Another team, A.S.D. Calcio Giulianova, was a merger of "Scuola Calcio Giulianova", a youth academy and "Colleranesco", a team in local amateur football located in the frazione of the same name. The team relegated from 2015 to 2016 Promozione Abruzzo (sixth tier). The team withdrew from senior football in 2016.

The third team, A.S.D. Piccoli Giallorossi, was another youth academy.

In 2016 A.S.D. Real Giulianova became another illegitimate phoenix clubs after Città di Giulianova was folded. Real Giulianova was a team in 2016–17 Promozione Abruzzo. The club was relocated from Castellalto, in the Province of Teramo. The club won promotion to Eccellenza in 2017.

A.S.D. Giulianova Calcio also return to football league by entering local 5-a-side football, by hiring players of former Città di Giulianova.

A.S.D. Giulianova Annunziata was another team from Giulianova which was participated in 2016–17 Prima Categoria.
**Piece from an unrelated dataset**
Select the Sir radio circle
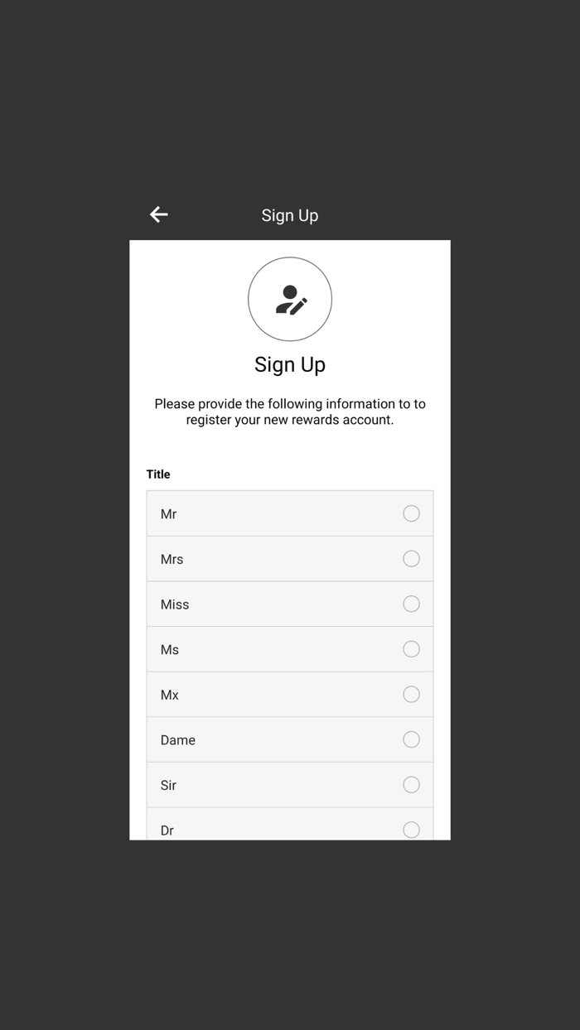Viewport: 580px width, 1030px height. point(411,785)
In 2023 a new company acquires the logo and qualification of Giulianova Calcio from the Giuliesi per sempre association definitively and returns to the name of A.S.D. Giulianova Calcio 1924.

==Notable players==

List of the footballers raised in the youth sector who reached the Serie A:
- Paolo Braca: in Serie A with SSC Napoli, SPAL and US Catanzaro 1929.
- Bruno Piccioni: in Serie A with Genoa.
- Giuseppe Lelj: in Serie A with Fiorentina, Sampdoria, LR Vicenza and AC Perugia Calcio.
- Sergio Conte:in Serie A with Inter.
- Renato Curi: in Serie A with AC Perugia Calcio.
- Franco Tancredi: in Serie A with AC Milan, AS Roma, Torino. Joined Italy national football team.
- Pasquale Iachini: in Serie A with Como 1907, Brescia Calcio, Genoa and Fiorentina.
- Bartolomeo Di Michele: in Serie A with Pescara.
- Marco Cosenza: in Serie A with Pescara.
- Nicola D'Ottavio:in Serie A with Verona and Avellino.
- Pasquale Traini: in Serie A with Cesena.
- Tiziano De Patre: in Serie A with Atalanta and Cagliari. Joined Italy national under-21 football team.
- Federico Giampaolo: in Serie A with Juventus, Bari and Salernitana. Joined Italy national under-21 football team.
- Vittorio Pinciarelli: in Serie A with Pescara.
- Cristiano Del Grosso: in Serie A with Ascoli, Cagliari, Siena and Atalanta.
- Federico Del Grosso: in Serie A with Inter.
- Stefano Olivieri: in Serie A with Chievo Verona.
- Mirco Antenucci: in Serie A with Catania and SPAL.
- Damiano Zanon: in Serie A with Pescara.
- Vittorio Micolucci: in Serie A with Udinese.
- Giuseppe Cozzolino: in Serie A with Lecce and Chievo Verona.
- Jacopo Dezi: in Serie A with Napoli, Parma and Venezia. Joined Italy national under-21 football team.

Marco Giampaolo: as trainer of Ascoli, Cagliari, Siena, Catania, Cesena, Empoli, Sampdoria, Milan, Torino and Lecce.

Franco Tancredi: as goalkeeper's trainer of Roma, Juventus, Real Madrid and England.

==Colors and badge==
Its colours are yellow and red.

==Stadium==
It plays its home matches at Stadio Rubens Fadini.